As a best practice, you shouldn't filter email messages from trusted partners or from inside your organization. When you run anti-spam filters, there's always a chance that the filters will detect false positives. You should configure anti-spam agents to run only on messages from potentially untrusted and unknown sources. This will reduce the chance that anti-spam filters will mishandle legitimate messages. You can enable and disable the Sender Filter agent to run on messages from any source. For more information, see Manage sender filtering.
You can configure the Sender Filter agent to block inbound messages that don't specify a sender and domain in the MAIL FROM: SMTP header. You can use this feature to prevent non-delivery report (NDR) attacks on the Exchange server. Most legitimate SMTP messages come from SMTP servers that provide a sender and domain in the MAIL FROM: SMTP command.

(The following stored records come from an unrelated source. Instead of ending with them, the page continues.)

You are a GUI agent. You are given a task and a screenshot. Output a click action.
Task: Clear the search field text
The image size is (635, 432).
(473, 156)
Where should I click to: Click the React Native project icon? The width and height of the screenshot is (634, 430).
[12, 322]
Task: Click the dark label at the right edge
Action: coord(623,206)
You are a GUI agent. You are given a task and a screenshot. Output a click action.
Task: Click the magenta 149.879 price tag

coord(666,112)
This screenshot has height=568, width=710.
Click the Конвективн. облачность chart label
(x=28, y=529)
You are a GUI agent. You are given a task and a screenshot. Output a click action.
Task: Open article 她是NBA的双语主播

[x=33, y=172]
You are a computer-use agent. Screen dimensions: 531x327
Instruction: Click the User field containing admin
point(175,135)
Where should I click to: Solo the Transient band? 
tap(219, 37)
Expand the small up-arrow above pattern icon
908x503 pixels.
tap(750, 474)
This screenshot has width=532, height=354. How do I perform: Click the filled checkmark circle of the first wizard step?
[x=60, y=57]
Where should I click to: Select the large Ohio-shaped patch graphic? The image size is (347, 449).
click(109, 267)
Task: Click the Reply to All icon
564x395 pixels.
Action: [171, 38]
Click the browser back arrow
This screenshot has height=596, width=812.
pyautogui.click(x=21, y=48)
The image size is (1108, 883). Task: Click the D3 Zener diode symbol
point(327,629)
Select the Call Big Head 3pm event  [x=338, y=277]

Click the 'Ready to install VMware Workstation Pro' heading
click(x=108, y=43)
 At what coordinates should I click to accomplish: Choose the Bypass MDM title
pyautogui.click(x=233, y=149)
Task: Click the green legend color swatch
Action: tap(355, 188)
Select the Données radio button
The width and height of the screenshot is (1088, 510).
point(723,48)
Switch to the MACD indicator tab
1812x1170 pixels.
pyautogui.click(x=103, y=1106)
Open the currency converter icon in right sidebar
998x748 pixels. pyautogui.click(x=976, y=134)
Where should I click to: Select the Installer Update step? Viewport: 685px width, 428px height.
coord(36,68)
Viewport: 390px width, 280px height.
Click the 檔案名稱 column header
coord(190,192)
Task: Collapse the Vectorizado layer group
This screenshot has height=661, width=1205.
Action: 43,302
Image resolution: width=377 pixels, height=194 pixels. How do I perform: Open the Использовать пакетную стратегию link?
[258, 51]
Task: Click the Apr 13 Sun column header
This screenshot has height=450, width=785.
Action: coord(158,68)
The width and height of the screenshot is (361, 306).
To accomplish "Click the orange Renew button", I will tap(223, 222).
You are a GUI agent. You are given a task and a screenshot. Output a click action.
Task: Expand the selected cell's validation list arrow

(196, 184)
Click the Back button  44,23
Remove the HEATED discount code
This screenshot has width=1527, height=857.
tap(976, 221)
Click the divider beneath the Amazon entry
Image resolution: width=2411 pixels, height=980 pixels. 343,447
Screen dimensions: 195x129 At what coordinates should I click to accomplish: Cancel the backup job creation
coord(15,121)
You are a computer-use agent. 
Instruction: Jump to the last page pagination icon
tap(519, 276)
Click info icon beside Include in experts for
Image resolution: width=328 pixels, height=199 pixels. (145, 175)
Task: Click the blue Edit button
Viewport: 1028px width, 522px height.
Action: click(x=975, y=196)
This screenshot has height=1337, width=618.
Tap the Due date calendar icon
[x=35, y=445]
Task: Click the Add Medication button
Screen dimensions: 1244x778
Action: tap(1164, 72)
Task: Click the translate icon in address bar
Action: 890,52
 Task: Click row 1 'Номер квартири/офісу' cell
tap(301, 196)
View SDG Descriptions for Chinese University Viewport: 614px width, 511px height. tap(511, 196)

Specifying the block action
After you've specified blocked senders and domains, you must specify how you want the Sender Filter agent to act on messages from blocked senders and domains. We recommend that you reject the messages. When you use the Sender Filter agent to block email addresses and domains that are specified by an Exchange administrator, the chance of false positives is relatively less than when you use other anti-spam agents. For example, the Content Filter agent is an anti-spam agent that relies on many different variables to determine whether a message is spam.
There are only two scenarios in which legitimate messages may be rejected by the Sender Filter agent:
If you mistype an email address or domain name, the wrong sender may be blocked.
If a domain name is reregistered to a legitimate company after you add the domain to your Blocked Senders list, you will unintentionally block legitimate messages.
In either of these cases, it may still make sense to reject the messages.